Erdoğan files complaint against Kılıçdaroğlu, 72 CHP deputies

Erdoğan files complaint against Kılıçdaroğlu, 72 CHP deputies

ANKARA

President Recep Tayyip Erdoğan has filed a criminal complaint against Republican People’s Party (CHP) chair Kemal Kılıçdaroğlu and 72 other lawmakers of the main opposition party for insulting him by sharing a cartoon on Twitter.

The move came after the Ankara Chief Prosecutor’s Office launched an investigation into Kılıçdaroğlu on July 18.

Kılıçdaroğlu had tweeted a cartoon on July 17 depicting Erdoğan as various animals to show support for four university students who were arrested this month for carrying it as a placard at their graduation ceremony.

“You will tolerate criticism and humor. You should. You cannot stop criticism and humor by jailing people,” Kılıçdaroğlu had said in the tweet addressing Erdoğan.

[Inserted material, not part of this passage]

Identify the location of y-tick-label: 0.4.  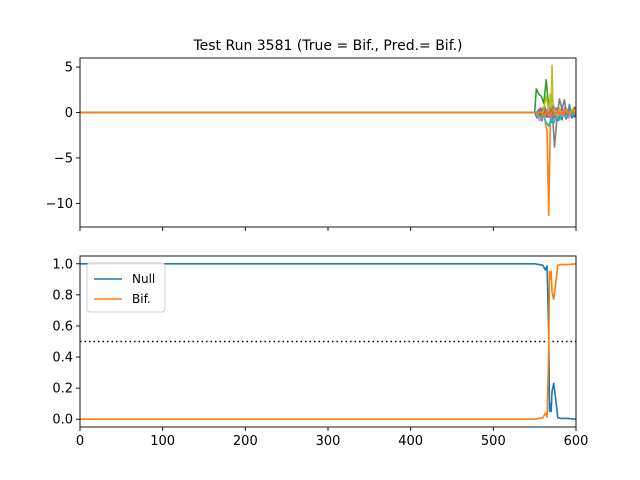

The Ankara Chief Prosecutor’s Office said in a statement on July 18 that it had launched a probe into Kılıçdaroğlu for “insulting the president” as described in the Turkish penal law.

Students carried placards with political messages during Middle East Technical University’s (ODTÜ) graduation ceremony on July 6, as part of the 62-year-old university’s tradition.

The placard depicting Erdoğan as various animals, including an elephant, snake and monkey, was originally published as a cartoon by satire magazine Penguen in 2006.

Erdoğan had then sued the magazine but an Ankara court acquitted the cartoonists in a ruling that stressed the right of free speech.

Court rules for another hefty compensation

Meanwhile, Kılıçdaroğlu was sentenced to another hefty compensation in a separate defamation case filed by Erdoğan.

According to a July 18 ruling by Anadolu 20th Court of First Instance in Istanbul, Kılıçdaroğlu will pay 359,000 Turkish Liras to Erdoğan for insulting him and his relatives in a row over offshore accounts that CHP leader alleged the president and his relatives hold in the Isle of Man, a self-governing British Crown dependency in the Irish Sea between England and Ireland.

Kılıçdaroğlu said late last year that the president’s close circle engaged in multi-million dollar traffic through an off-shore company in the tax haven Isle of Man, later providing receipts of the transfers too.

The first court order issued regarding the allegations on June 7 had demanded that the CHP leader pay 185,000 Turkish Liras in compensation for insulting Erdoğan.